Zeroth Law of Thermodynamics
If two systems are each in thermal equilibrium with a third, they are in thermal equilibrium with each other. This foundational principle defines temperature.
The Foundation of Temperature
The zeroth law is the most fundamental of the four laws of thermodynamics — so fundamental that it was only formally stated after the first and second laws had already been established, which is why it received the number zero.
In plain language: if system A is in thermal equilibrium with system C, and system B is also in thermal equilibrium with system C, then systems A and B are in thermal equilibrium with each other. This may seem obvious, but it establishes something profound — it provides a rigorous physical definition of temperature.
Why It Matters
The zeroth law justifies the existence of thermometers. A thermometer (system C) is placed in contact with system A and reaches equilibrium — the mercury settles. Then it is placed in contact with system B and reaches the same reading. The zeroth law guarantees that A and B are also in equilibrium with each other, even though they never touched.
Without this law, temperature would not be a well-defined, transitive property. Two objects could each be in equilibrium with a thermometer but not with each other — a situation that would make the concept of temperature meaningless.
Thermal Equilibrium
Two systems are in thermal equilibrium when there is no net flow of heat between them. When objects at different temperatures are brought into contact, heat flows from the hotter object to the cooler one until both reach the same temperature — equilibrium. This process is irreversible in practice: the system moves toward the state of maximum entropy.
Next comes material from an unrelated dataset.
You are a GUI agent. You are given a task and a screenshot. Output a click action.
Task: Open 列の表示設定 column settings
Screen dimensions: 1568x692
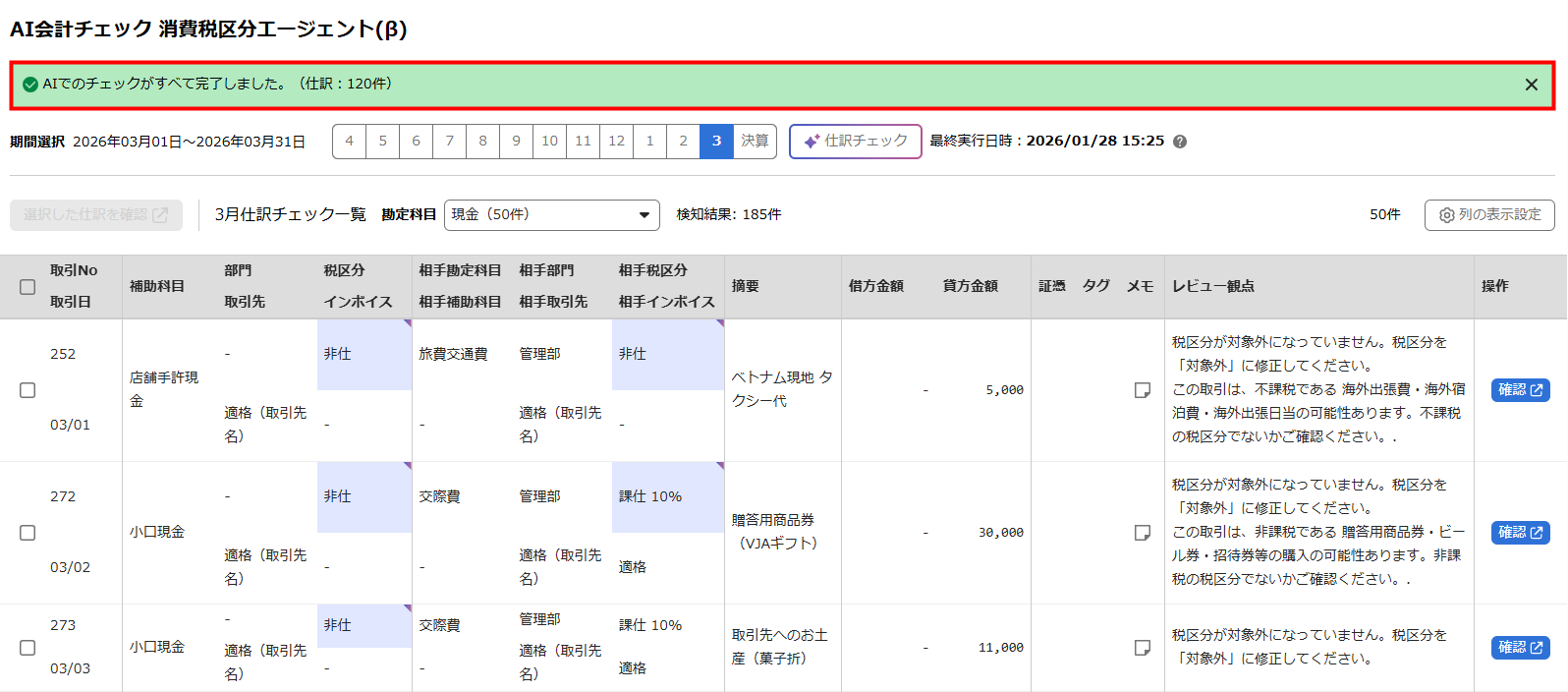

The rate of heat transfer depends on the temperature difference, the thermal conductivity of the materials, and the contact area. But the direction is always the same: from hot to cold. This directionality is described by the second law.
Mathematical Formulation
If T(A) = T(C) and T(B) = T(C), then T(A) = T(B) where T denotes temperature — a transitive equivalence relation.
The transitivity of thermal equilibrium is what allows temperature to be represented as a single number on a scale (Celsius, Fahrenheit, Kelvin). The Kelvin scale, based on absolute zero and the triple point of water, is the SI unit of temperature and the natural scale for thermodynamics.
Historical Context
The zeroth law was first explicitly stated by Ralph Fowler in the 1930s, long after the first law (1850s) and second law (1850s–1860s) were established. Physicists realised that the concept of temperature — which both the first and second laws rely on — required its own formal foundation. Because it was logically prior to the other laws, it was given the number zero.
Key Takeaways
- The zeroth law establishes temperature as a well-defined, transitive physical property
- It justifies the use of thermometers — if two objects are in equilibrium with the same thermometer, they are in equilibrium with each other
- Thermal equilibrium means no net heat flow between systems
- The law was named "zeroth" because it is logically prior to the first and second laws
Frequently Asked Questions
Why is it called the "zeroth" law?
Because it was formulated after the first and second laws but is logically more fundamental. Since the first and second laws assume the concept of temperature, which the zeroth law defines, it was given a number that precedes them.
Is the zeroth law trivially obvious?
It seems obvious intuitively, but it is not mathematically trivial. Transitivity is a specific property of equivalence relations that must be stated as an axiom. There are physical quantities for which transitivity does not hold. The zeroth law asserts that thermal equilibrium is transitive — a fact about nature, not logic.